Time derivative of operator I have to compute, at least formally, the following derivative
$$\partial_t \exp(it\Delta)f(x-ct)$$
where $\Delta$ is the Laplacian and $c$ is a constant. I know that $e^{it\Delta}$ is the Schrodinger propagator, but I have some problems with the fact that $f$ depends on $t$ too.
 A: Since the laplacian is a linear differential operator it can be differentiated like any other linear operator.
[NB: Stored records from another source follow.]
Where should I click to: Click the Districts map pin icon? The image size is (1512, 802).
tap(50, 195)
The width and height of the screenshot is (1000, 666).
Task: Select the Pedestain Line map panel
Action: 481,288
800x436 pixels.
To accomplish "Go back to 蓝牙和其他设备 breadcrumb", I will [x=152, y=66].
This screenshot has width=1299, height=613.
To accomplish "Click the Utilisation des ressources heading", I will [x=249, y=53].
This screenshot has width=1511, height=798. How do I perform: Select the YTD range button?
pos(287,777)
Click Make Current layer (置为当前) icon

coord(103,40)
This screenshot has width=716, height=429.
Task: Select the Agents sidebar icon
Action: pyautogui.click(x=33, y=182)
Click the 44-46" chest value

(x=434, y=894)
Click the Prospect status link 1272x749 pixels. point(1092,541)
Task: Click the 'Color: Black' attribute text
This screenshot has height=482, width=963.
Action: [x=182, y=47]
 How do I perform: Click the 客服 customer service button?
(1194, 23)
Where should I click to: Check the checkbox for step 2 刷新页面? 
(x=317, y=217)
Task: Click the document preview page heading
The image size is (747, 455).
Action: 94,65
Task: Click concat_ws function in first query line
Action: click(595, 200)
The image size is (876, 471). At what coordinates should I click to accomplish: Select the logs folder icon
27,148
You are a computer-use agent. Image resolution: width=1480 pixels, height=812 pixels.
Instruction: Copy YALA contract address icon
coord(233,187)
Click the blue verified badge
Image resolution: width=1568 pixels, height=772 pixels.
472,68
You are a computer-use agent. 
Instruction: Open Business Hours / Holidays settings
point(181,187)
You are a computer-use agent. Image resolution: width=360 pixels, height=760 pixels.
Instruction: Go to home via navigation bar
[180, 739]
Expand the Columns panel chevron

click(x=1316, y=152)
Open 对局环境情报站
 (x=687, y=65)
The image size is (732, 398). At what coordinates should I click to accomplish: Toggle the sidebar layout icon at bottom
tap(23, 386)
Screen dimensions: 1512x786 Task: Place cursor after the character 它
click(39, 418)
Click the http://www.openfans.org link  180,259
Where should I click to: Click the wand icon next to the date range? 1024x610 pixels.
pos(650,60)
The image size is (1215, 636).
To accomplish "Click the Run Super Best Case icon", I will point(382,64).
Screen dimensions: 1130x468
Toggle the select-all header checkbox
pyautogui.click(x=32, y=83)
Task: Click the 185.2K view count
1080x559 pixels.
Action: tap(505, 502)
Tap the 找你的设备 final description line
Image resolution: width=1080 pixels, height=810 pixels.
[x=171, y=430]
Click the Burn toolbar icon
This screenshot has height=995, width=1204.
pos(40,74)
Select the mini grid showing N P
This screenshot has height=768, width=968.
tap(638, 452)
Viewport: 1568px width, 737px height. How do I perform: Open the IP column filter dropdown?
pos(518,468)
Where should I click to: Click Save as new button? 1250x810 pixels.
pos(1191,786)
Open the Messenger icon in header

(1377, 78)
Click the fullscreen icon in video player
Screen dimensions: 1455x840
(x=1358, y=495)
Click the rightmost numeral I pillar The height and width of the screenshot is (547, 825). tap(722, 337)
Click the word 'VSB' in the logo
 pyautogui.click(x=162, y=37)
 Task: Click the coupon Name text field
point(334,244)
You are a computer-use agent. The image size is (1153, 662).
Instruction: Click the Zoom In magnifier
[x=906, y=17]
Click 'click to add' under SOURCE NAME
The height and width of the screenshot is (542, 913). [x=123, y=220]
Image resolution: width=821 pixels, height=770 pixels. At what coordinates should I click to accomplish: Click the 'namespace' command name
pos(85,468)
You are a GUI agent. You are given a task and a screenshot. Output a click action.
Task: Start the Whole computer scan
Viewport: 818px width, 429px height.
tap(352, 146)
The way the differential works is the same way as for the product of functions : Let $D(t)$ be a linear differential operator then $$D(t+\epsilon)f(x,t+\epsilon)-D(t)f(x,t)=$$$$D(t+\epsilon)f(x,t+\epsilon)-D(t)f(x,t+\epsilon)+D(t)f(x,t+\epsilon)-D(t)f(x,t)$$
Dividing by $ \epsilon$ and taking the limit $\lim_{t \rightarrow 0}$ then yields:
$$\frac{\mathrm{d}}{\mathrm{d}t}(D(t)f(x,t))=\left(\frac{\mathrm{d}}{\mathrm{d}t}D(t)\right)f(x,t)+D(t)\left(\frac{\mathrm{d}}{\mathrm{d}t}f(x,t)\right)$$
A: Although the problem can be treated in an elementary way I think
the procedure below is rather elegant. Observe that
\begin{equation*}
f(x-ct)=\exp [-c\partial _{x}t]f(x)
\end{equation*}
as can be checked by expanding the exponential. Observe further that $\Delta
=\partial _{x}^{2}$ and $\partial _{x}$ commute. Now
\begin{equation*}
\exp [it\Delta ]\exp [-c\partial _{x}t]=\exp [it\{\partial
_{x}^{2}+ic\partial _{x}\}]
\end{equation*}
and
\begin{eqnarray*}
\partial _{t}\exp [it\Delta ]f(x-ct) &=&\partial _{t}\exp [it\{\partial
_{x}^{2}+ic\partial _{x}\}]f(x) \\
&=&i\{\partial _{x}^{2}+ic\partial _{x}\}\exp [it\Delta ]f(x-ct)
\end{eqnarray*}